Bug 1000434

Summary: konkretcmpi: minor overflow issues
Product: Red Hat Enterprise Linux 7 Reporter: Florian Weimer <fweimer>
Component: konkretcmpiAssignee: Radek Novacek <rnovacek>
Status: CLOSED CURRENTRELEASE QA Contact: qe-baseos-daemons
Severity: unspecified Docs Contact:
Priority: unspecified    
Version: 7.0CC: ovasik, rhack
Target Milestone: rc   
Target Release: ---   
Hardware: Unspecified   
OS: Unspecified   
Whiteboard:
Fixed In Version: konkretcmpi-0.9.1-3.el7 Doc Type: Bug Fix
Doc Text:
Story Points: ---
Clone Of: Environment:
Last Closed: 2014-03-11 18:09:21 UTC Type: Bug
Regression: --- Mount Type: ---
Documentation: --- CRM:
Verified Versions: Category: ---
oVirt Team: --- RHEL 7.3 requirements from Atomic Host:
Cloudforms Team: --- Target Upstream Version:
Bug Depends On:    
Bug Blocks: 999043    

Description Florian Weimer 2013-08-23 12:46:53 UTC 
MOF_Buffer::append(const char *, size_t) in mof/MOF_Buffer.cpp does not check for integer overflow in the size computation. _round_capacity(MOF_uint32) and _next_pow_2(MOF_uint32) have wrong arugment types, they need to be size_t.

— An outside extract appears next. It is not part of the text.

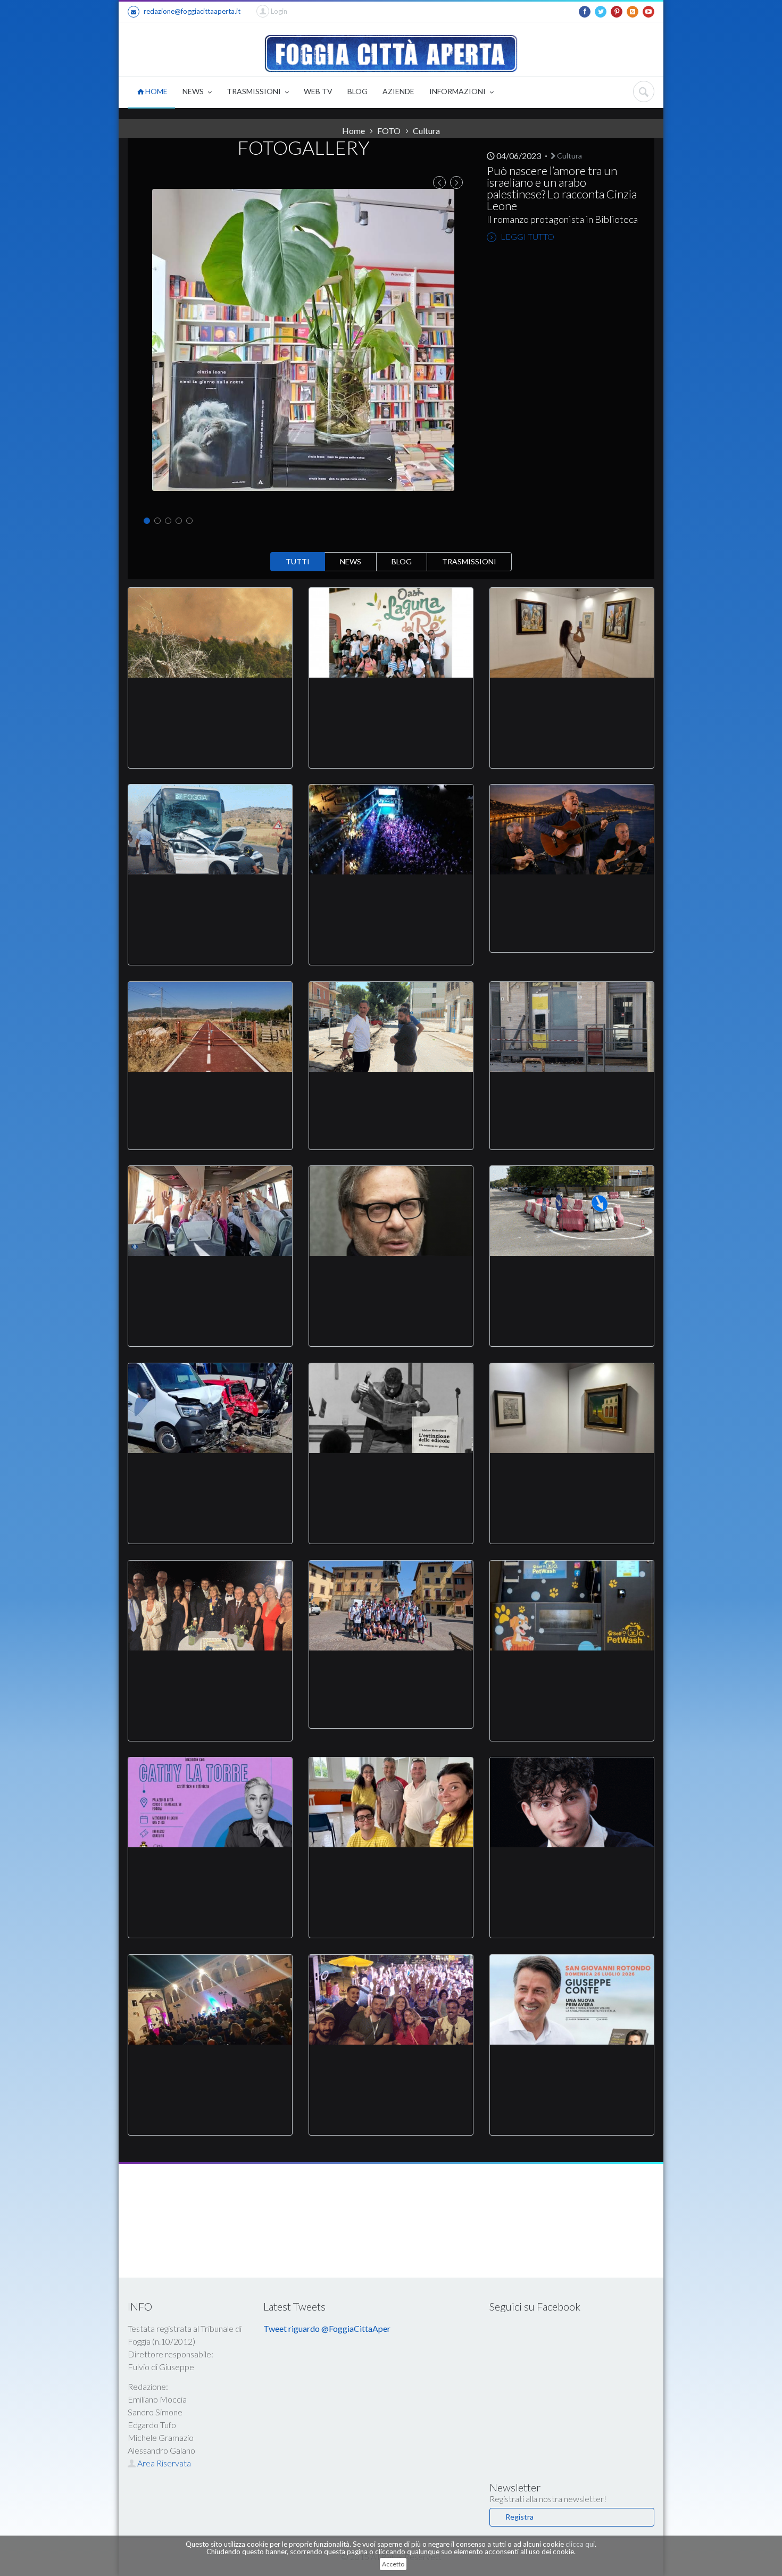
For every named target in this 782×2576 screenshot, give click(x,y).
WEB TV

MOF_unescape(const char *) in mof/MOF_String.cpp can overflow the result buffer.

These functions are only used by the code generator, and not at run time, so these bugs should be harmless.
Comment 2 Radek Novacek 2013-08-26 13:29:33 UTC 
Fixed upstream and in the konkretcmpi-0.9.1-3.el7. Thanks for the report.